La metáfora sobre el acuario como un espacio reducido para seres insatisfechos y propensos a la infelicidad, reflejando el estado mental de una madre a tiempo completo, en franco estado de autoflagelación, es un reflexivo recurso para arrojar luz a una tortura en donde jueguen lo personal y lo social. De esta manera, lo público y lo privado juegan un papel igualmente importante dentro de esta historia que se florece, como hiedra venenosa, dentro de un hogar claustrofóbico.
Un hilo conductor de los que experimenta Inés —interpretada por Irene Azuela—, la madre, con el agua, materia primigenia como lo puede ser la conexión de una madre con su hija. Fue en estado líquido que la madre encontraría su propio reflejo, flotando en una suerte de pecera imaginaria, una prisión líquida que reducía los límites de su existencia. La transparencia revelaba la dualidad de su realidad: por un lado, la aparente calma superficial, presentada ante amigos y colegas —quienes tenían a bien cumplir con la tarea de celebrar su maternidad—, y por otro, las corrientes turbulentas que se agitaban en su interior. Porque este espacio claustrofóbico que amenaza constantemente con asfixiarla.
El ser de agua, atrapado en la piel de la madre, experimenta la maternidad como un desierto constante, uno en el que la protagonista se pierde en más de un sentido. A medida en que la relación con su hija, un vínculo que en el deber ser de la vida en pareja, y ante la sociedad, supone fuente de alegría y conexión, se había descompuesto mucho antes de ser.

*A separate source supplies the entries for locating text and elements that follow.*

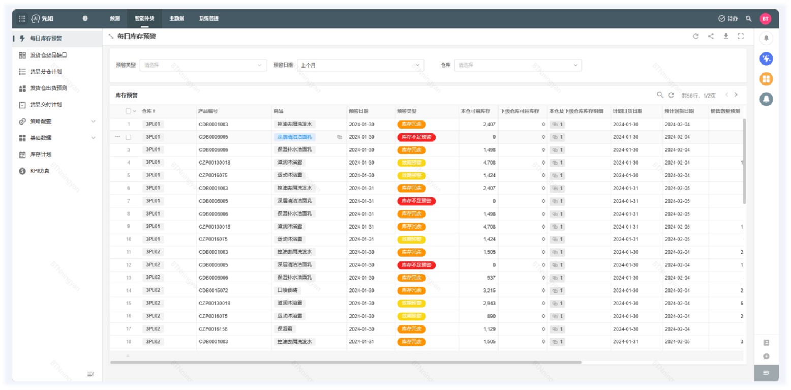The width and height of the screenshot is (791, 390).
Task: Open the 预警类型 dropdown filter
Action: (x=203, y=65)
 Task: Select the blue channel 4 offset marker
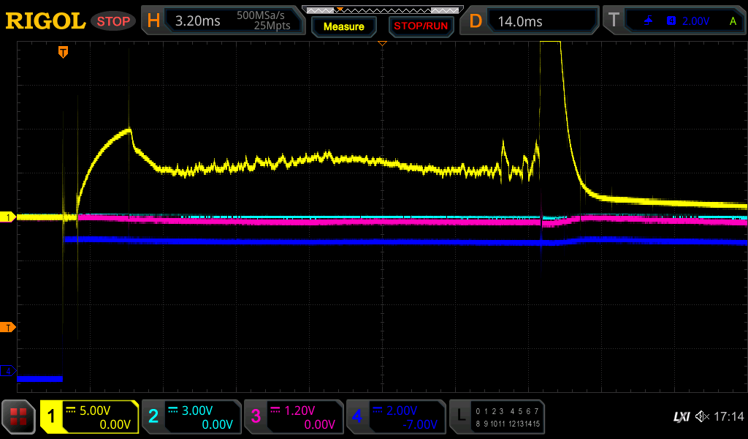tap(9, 372)
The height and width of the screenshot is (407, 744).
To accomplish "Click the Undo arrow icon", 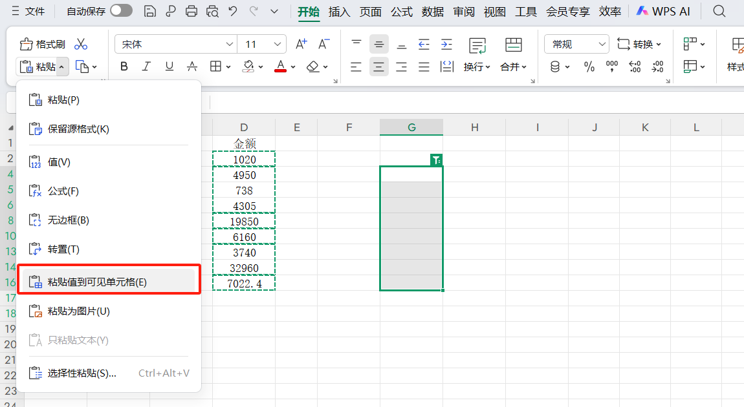I will (233, 11).
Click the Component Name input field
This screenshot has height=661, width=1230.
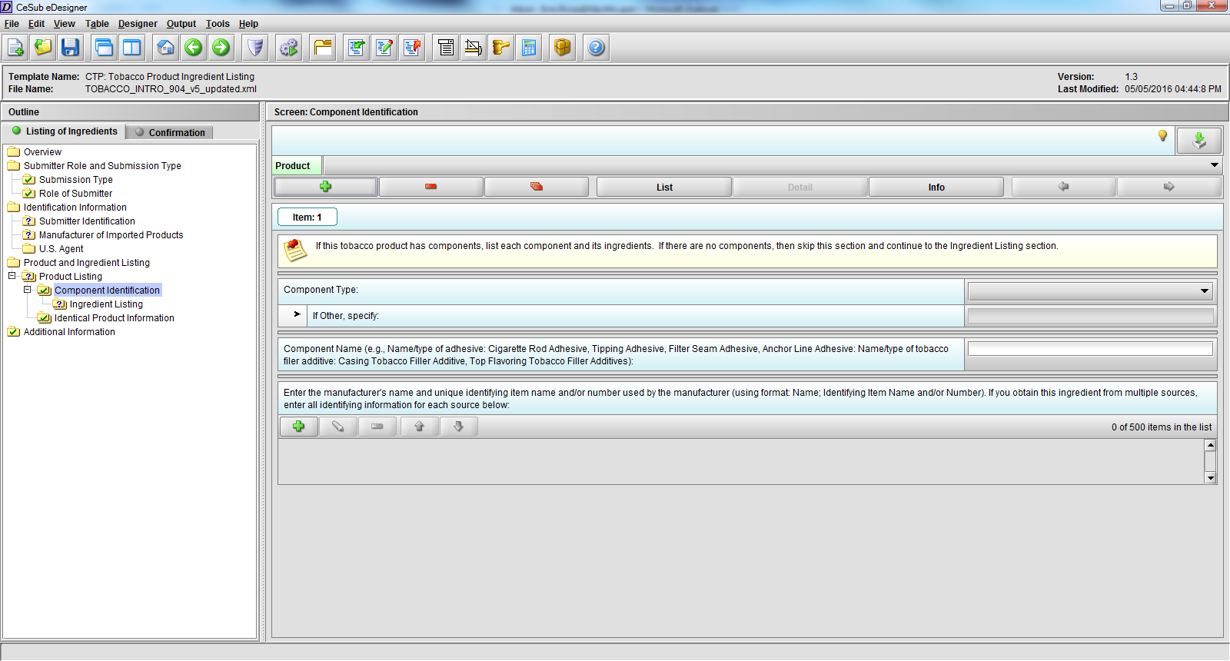pos(1089,349)
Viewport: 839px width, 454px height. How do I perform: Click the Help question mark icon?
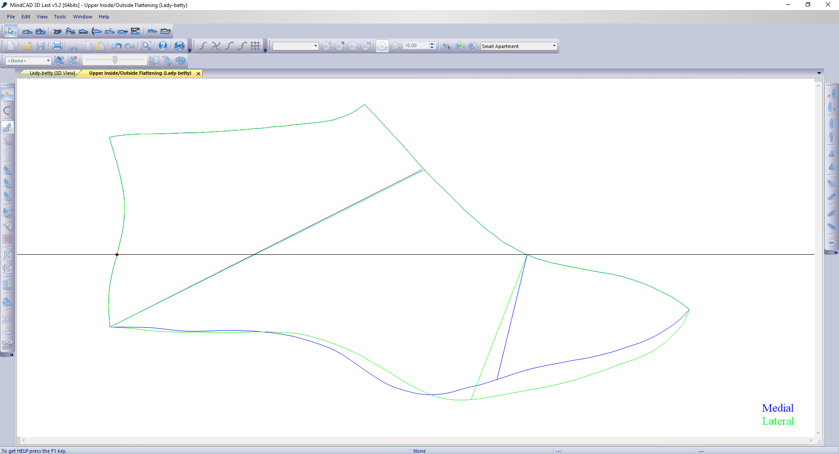(x=163, y=46)
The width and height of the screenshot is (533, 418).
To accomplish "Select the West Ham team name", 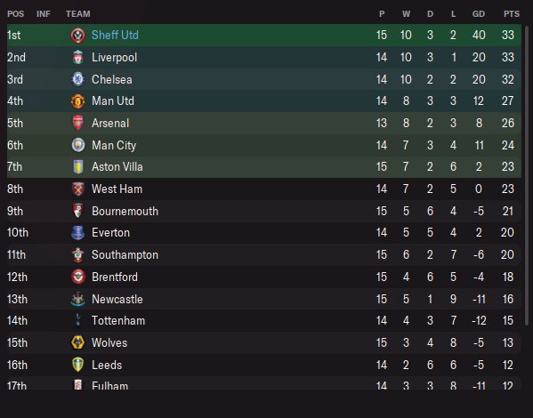I will tap(117, 189).
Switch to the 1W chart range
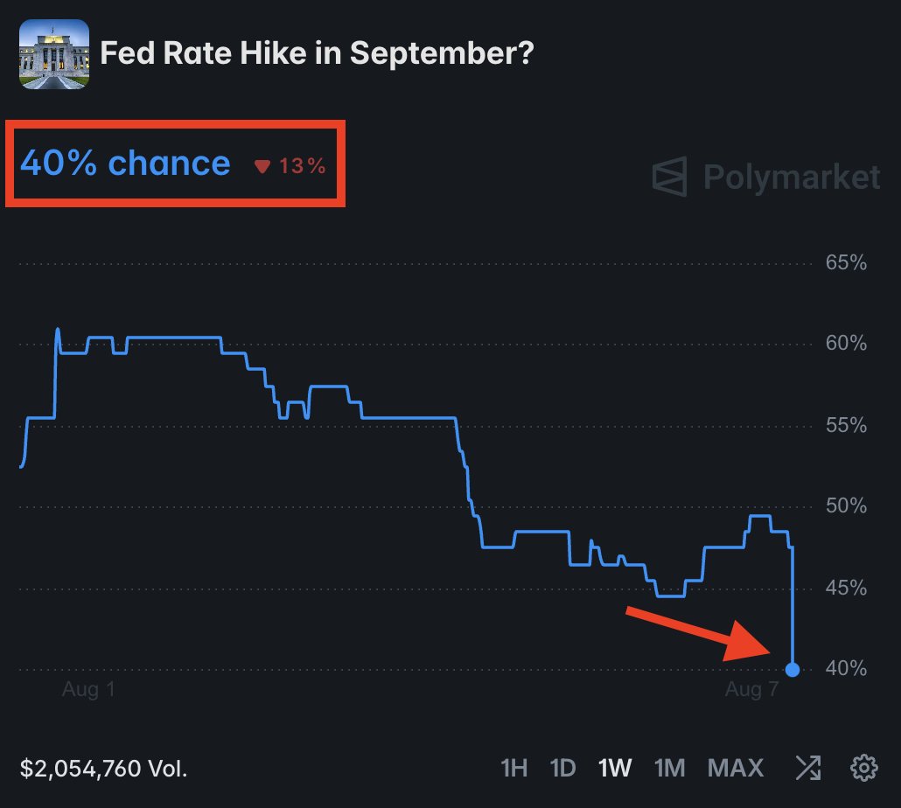 pyautogui.click(x=615, y=768)
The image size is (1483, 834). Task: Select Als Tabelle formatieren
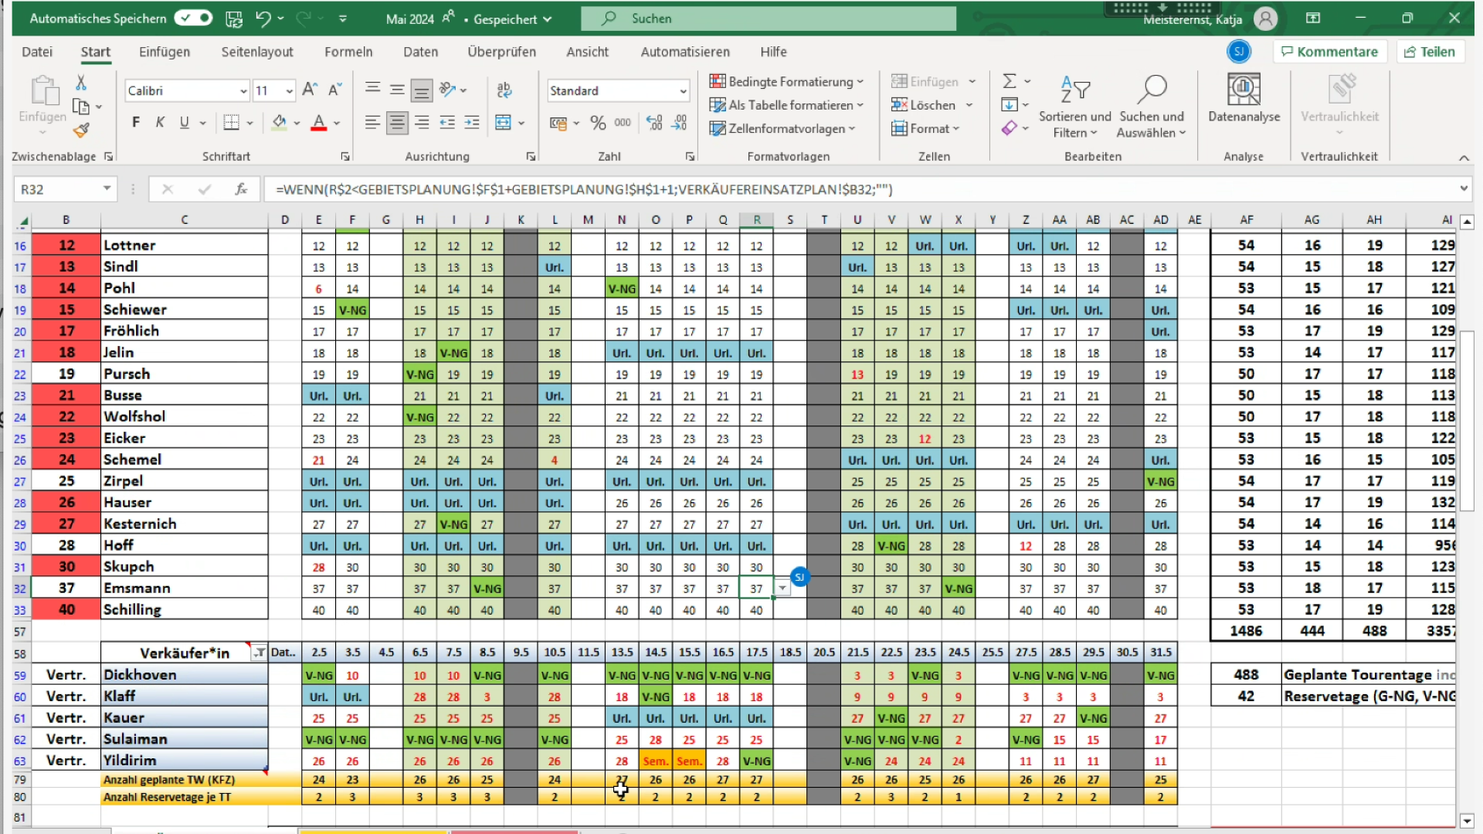[x=782, y=105]
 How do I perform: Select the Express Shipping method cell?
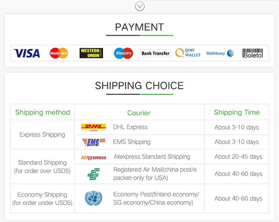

A medida de que la madre se compenetra más y más con su hija, es palpable cómo su propia identidad se diluye, transformándose en una versión distorsionada de sí misma. Cada día, la pecera de la maternidad se volvía más estrecha, y las paredes de agua comenzaban a cerrarse sobre ella. La tarea de maternar, que en teoría debería ser liberadora, se convertía en un desafío abrumador, uno que su pareja entiende únicamente como una fuente de dicha y felicidad, que además envidia.
La relación entre la pareja, que antes fue de amor incondicional, se transforma en escenas de silencios incómodos y desencuentros emocionales. Es a través de la pequeña Layla, que el público se ve inmerso en constante cierto de llantos y desesperación, a modo de rompeolas emocional, donde comenzamos a entender hacia dónde lleva la tensión emocional que se va construyendo a lo largo del filme.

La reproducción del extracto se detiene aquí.